Figure 1a shows that high ratios of the raw data errors are removed in all error types of daily RMSE, annual RMSE and trend bias for individual time series. The highest error reduction is achieved for the Trb of individual series. By contrast, the error reduction in regional mean trend bias (Figure 1b) is much smaller, but note that regional mean trend biases of the raw data are generally small, particularly if the shortness of time series (42 years) is also considered. When the found efficiencies according to error types are ranked from the highest to the lowest, the order is Trb for individual time series, annual RMSE, daily RMSE and Trb for regional mean series. This rank order is typical for homogenization results, and it was found in several other studies [16,21] with the only difference that monthly RMSE is tested instead of daily RMSE when the test data are of monthly resolution. In the present test results, the error reductions in RMSE and Trb for individual time series are higher than in many other tests, mainly for the high station density, high spatial correlations and generally high signal-to-noise ratio in the K2016 dataset.

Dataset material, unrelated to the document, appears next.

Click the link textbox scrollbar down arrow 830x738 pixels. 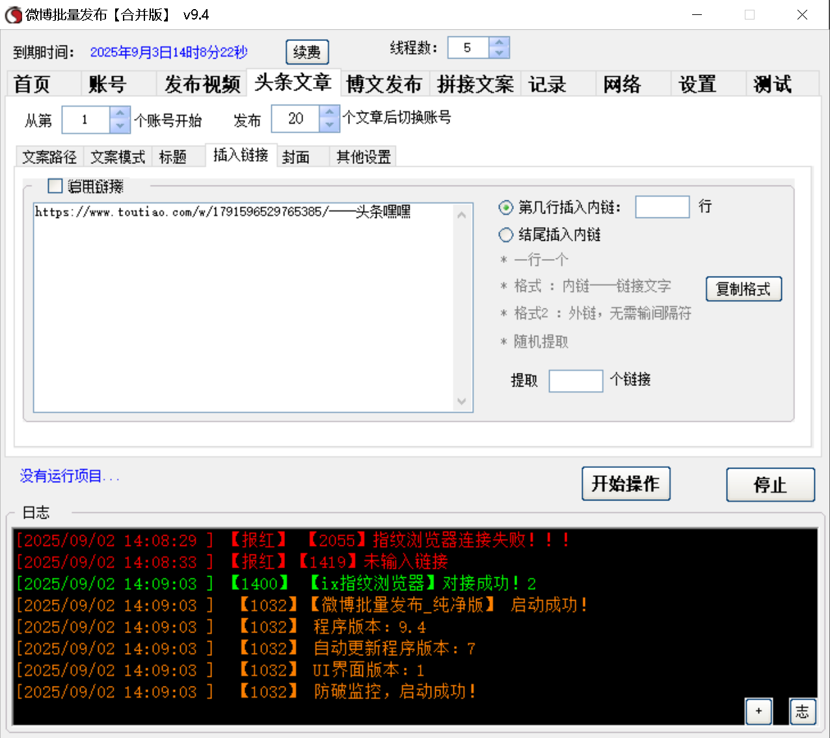462,402
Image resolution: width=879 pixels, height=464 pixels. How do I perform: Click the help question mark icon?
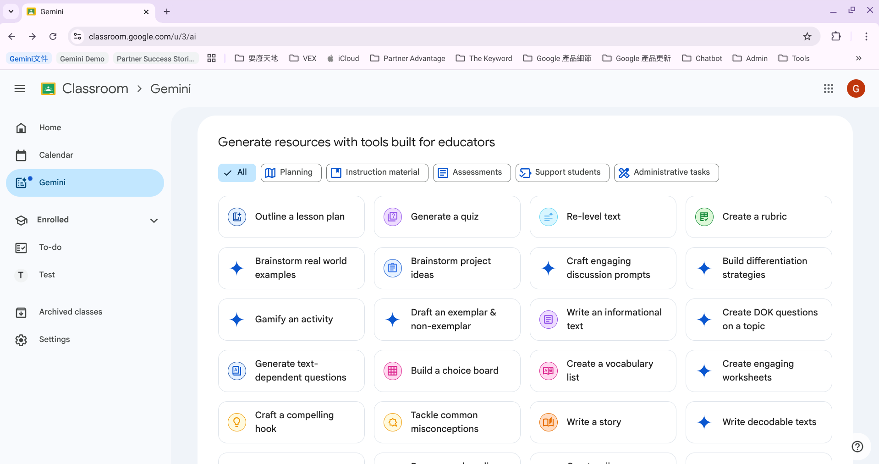tap(857, 447)

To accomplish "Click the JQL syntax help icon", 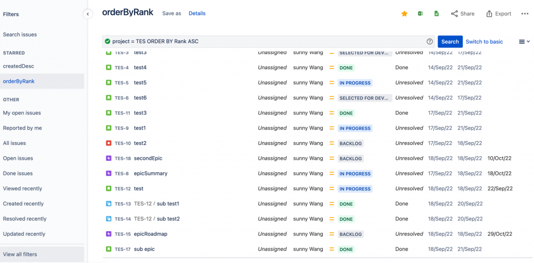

In Figure 2 the residual homogenization errors are compared between different ACMANT versions. Figure 2a compares the results of A52 and ACMANTv4, while Figure 2b shows the same kind comparison for A53 and ACMANTv4.

Increasing (decreasing) errors relative to ACMANTv4 results are drawn with red (blue) color. Figure 2a shows that although the absolute values of differences are small, the sign of the changes is rather consequent, and the errors with A52 are mostly larger than with ACMANTv4. The typical magnitude of the difference is lower than 0.02°C RMSE or 0.02°C /100yr Trb. In the trend bias results, and particularly in the regional mean trend bias results, the differences between A52 and ACMANTv4 results are sometimes larger. Note, however, that this difference in the magnitude of differences is likely for the relatively large sampling errors of regional trend bias values (there are only 13 regions). The presence of sampling errors in the results explains that large error decrease from ACMANTv4 to A52 also occurred (in region SW1), which, however, does not change much on the generally unfavorably picture regarding the A52 results.

Figure 2b shows that the A53 results tend to be more accurate than the ACMANTv4 results, although the magnitudes of the differences are very small. The regional trend bias results are exceptions, no decreasing tendency can be found for them, i.e. in 6 regions the A53 results are the most accurate, in other 6 regions the ACMANTv4 results are the most accurate, while in 1 region the regional trend bias is exactly the same with any of the examined two methods.

5.2. Results for the moderately dense dataset

Figure 3 shows the residual errors of homogenization with A53 in comparison with the raw data errors.

Figure 3. Mean raw data errors and mean residual errors after homogenization with method A53 for the 4 main sections of the moderately dense dataset. Upper panel (a) d – RMSE of daily values, y – RMSE of annual means, t – mean absolute trend bias for station series; lower panel (b) Reg-Trb – regional mean absolute trend bias. Note: trend bias for station series is shown in °C per length of time series (42 years) unit for better visualization.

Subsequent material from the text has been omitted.